Hart – O primeiro passo é combater a desinformação sobre as drogas. Há muitos mitos, muita informação incorreta.
ÉPOCA – Por que, em sua opinião, o público é desinformado sobre as drogas?
Hart – O público é informado sobre drogas pelas pessoas erradas. Damos atenção exagerada a agentes de segurança pública, como policiais. Eles não têm nenhuma instrução em farmacologia, psicologia ou qualquer outra ciência comportamental. Damos atenção a políticos. Interessa a eles propagar mitos. Ao culpar as drogas por todo tipo de problema, eles se veem desobrigados de encontrar soluções para ajudar quem precisa, como os mais pobres. Tudo o que os políticos têm a dizer é: “Enfrentaremos as drogas”. Eles precisam, na verdade, enfrentar problemas como moradia e desemprego. Se os políticos não lidam com essas questões, é óbvio que a sociedade terá problemas. O vício em drogas é efeito de um mundo doente. Não a causa.
ÉPOCA – O senhor defende a liberação ou a descriminalização do consumo de qualquer droga?
Hart – Defendo a descriminalização. Quer dizer: não prender usuários por porte de drogas e não registrar o consumo na ficha criminal. A polícia deixaria de prender e encarcerar gente que nada tem de criminosa. O dinheiro gasto em perseguir e encarcerar usuários poderia ser investido em iniciativas que realmente ajudem a sociedade.
ÉPOCA – O senhor não acha que usuários de drogas continuarão alvo de preconceito, com ou sem registro criminal?
Hart – Os três últimos presidentes dos Estados Unidos usaram drogas e nunca foram presos. Livres, conseguiram ser presidentes. Estamos cercados de usuários de drogas respeitáveis, que colaboram para uma sociedade melhor. Para aqueles que são presos, os horizontes pessoais ficam reduzidos.
ÉPOCA – O senhor é o primeiro negro americano a ensinar ciências na Universidade Columbia. Como a falta de negros na comunidade científica distorce as conclusões de pesquisas e a produção de conhecimento?

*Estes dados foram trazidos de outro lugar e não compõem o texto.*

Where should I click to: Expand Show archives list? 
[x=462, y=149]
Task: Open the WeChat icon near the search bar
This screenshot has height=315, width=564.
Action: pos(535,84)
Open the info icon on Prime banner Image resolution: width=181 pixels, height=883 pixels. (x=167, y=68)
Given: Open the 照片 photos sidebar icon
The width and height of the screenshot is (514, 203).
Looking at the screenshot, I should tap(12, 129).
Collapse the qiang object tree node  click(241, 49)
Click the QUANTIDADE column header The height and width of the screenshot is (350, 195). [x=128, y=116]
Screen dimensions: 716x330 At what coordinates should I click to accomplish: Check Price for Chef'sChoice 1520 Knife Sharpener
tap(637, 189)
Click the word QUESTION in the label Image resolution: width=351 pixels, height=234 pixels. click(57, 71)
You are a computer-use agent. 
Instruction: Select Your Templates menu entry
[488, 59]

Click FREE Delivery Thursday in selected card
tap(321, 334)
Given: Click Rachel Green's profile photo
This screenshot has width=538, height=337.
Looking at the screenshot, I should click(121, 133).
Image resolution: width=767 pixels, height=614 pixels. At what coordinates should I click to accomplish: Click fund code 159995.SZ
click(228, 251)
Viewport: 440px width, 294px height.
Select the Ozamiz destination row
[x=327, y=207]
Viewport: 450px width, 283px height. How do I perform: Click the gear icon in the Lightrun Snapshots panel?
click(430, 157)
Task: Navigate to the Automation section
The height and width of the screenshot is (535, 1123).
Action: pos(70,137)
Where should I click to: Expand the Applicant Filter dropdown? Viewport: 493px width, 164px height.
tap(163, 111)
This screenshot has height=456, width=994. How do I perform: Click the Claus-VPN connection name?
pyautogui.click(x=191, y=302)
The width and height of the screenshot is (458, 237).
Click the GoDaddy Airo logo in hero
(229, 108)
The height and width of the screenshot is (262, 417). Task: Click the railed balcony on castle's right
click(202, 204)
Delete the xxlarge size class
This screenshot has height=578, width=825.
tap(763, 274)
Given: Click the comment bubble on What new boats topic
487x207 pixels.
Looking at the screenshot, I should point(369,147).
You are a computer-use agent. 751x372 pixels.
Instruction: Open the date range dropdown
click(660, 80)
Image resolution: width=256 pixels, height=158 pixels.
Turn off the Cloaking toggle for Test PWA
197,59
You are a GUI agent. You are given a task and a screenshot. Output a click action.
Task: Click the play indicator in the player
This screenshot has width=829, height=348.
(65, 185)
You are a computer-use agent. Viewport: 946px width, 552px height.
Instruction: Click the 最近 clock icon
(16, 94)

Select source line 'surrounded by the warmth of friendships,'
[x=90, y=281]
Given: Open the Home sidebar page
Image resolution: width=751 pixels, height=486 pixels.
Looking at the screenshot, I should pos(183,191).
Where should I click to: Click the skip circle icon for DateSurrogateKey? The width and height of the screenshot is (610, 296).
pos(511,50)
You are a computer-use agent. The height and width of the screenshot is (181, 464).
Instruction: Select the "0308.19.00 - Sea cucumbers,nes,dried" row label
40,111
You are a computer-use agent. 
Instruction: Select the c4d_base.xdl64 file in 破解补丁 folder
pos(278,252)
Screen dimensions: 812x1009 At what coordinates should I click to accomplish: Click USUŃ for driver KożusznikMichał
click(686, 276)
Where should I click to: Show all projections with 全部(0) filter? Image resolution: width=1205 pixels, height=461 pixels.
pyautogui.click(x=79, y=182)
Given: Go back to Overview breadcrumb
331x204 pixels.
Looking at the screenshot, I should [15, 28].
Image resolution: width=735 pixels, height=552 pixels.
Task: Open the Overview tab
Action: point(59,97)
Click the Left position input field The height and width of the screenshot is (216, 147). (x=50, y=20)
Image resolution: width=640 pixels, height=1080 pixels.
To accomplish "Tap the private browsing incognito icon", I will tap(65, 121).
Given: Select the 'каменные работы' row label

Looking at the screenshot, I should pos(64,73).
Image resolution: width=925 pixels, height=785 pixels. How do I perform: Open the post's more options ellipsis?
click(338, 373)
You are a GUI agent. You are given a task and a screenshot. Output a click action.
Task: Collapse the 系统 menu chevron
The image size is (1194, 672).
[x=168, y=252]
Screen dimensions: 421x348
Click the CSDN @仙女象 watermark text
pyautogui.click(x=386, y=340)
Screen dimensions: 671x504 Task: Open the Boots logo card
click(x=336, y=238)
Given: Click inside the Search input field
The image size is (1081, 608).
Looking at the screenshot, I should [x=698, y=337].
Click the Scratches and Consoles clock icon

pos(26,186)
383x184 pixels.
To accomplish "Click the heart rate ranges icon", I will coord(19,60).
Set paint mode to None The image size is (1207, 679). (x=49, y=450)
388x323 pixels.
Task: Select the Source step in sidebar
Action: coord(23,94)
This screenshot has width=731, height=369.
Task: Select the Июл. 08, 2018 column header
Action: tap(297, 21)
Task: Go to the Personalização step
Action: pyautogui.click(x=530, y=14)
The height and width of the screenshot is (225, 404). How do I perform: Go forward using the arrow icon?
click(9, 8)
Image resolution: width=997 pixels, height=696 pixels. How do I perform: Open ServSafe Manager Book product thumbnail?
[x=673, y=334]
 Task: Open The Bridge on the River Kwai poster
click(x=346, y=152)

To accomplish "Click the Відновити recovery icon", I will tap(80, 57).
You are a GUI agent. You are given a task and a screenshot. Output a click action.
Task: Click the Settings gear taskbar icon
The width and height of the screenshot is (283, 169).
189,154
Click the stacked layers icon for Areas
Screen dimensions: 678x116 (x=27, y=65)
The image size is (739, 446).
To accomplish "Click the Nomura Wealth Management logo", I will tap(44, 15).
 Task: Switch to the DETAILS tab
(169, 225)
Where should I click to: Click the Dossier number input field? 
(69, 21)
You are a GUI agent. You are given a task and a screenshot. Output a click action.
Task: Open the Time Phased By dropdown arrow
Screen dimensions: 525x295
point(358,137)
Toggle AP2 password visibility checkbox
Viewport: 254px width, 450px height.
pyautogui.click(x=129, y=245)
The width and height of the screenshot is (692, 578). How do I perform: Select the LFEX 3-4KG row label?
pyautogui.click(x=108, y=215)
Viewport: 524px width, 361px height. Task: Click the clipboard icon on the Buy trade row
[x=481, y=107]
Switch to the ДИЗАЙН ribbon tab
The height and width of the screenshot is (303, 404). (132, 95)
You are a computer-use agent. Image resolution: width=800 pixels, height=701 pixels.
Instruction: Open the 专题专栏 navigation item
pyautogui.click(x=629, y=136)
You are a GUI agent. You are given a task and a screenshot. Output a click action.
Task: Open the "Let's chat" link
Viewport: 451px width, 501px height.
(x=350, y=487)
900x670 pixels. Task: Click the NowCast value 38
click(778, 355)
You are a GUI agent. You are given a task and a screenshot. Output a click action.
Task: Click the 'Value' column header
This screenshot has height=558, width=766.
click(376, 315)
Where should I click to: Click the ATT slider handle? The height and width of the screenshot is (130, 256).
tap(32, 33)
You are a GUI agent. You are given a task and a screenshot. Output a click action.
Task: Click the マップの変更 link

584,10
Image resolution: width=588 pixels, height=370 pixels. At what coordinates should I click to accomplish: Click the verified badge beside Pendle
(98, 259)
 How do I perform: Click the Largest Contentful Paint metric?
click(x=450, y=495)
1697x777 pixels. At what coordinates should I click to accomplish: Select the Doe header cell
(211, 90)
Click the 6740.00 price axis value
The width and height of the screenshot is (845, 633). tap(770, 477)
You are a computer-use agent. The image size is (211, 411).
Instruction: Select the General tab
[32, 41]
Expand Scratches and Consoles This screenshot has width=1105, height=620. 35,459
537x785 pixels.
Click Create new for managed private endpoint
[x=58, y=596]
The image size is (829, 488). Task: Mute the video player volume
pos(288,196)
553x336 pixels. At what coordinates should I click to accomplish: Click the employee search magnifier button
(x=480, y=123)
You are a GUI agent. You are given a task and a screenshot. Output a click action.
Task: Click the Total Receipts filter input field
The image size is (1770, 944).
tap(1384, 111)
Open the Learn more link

Hart – Não sei se a falta de negros na comunidade científica afeta a produção de conhecimento mais do que qualquer outra coisa em nossa sociedade. A questão racial influencia tudo. Sendo um cientista negro, um dos aspectos que mais me chamam a atenção é o grande número de negros presos por falta de informação sobre as drogas. Parece-me antiético não dizer nada sobre a grande injustiça racial existente nas prisões, seja nos Estados Unidos, seja no Brasil. Isso me obriga a denunciar.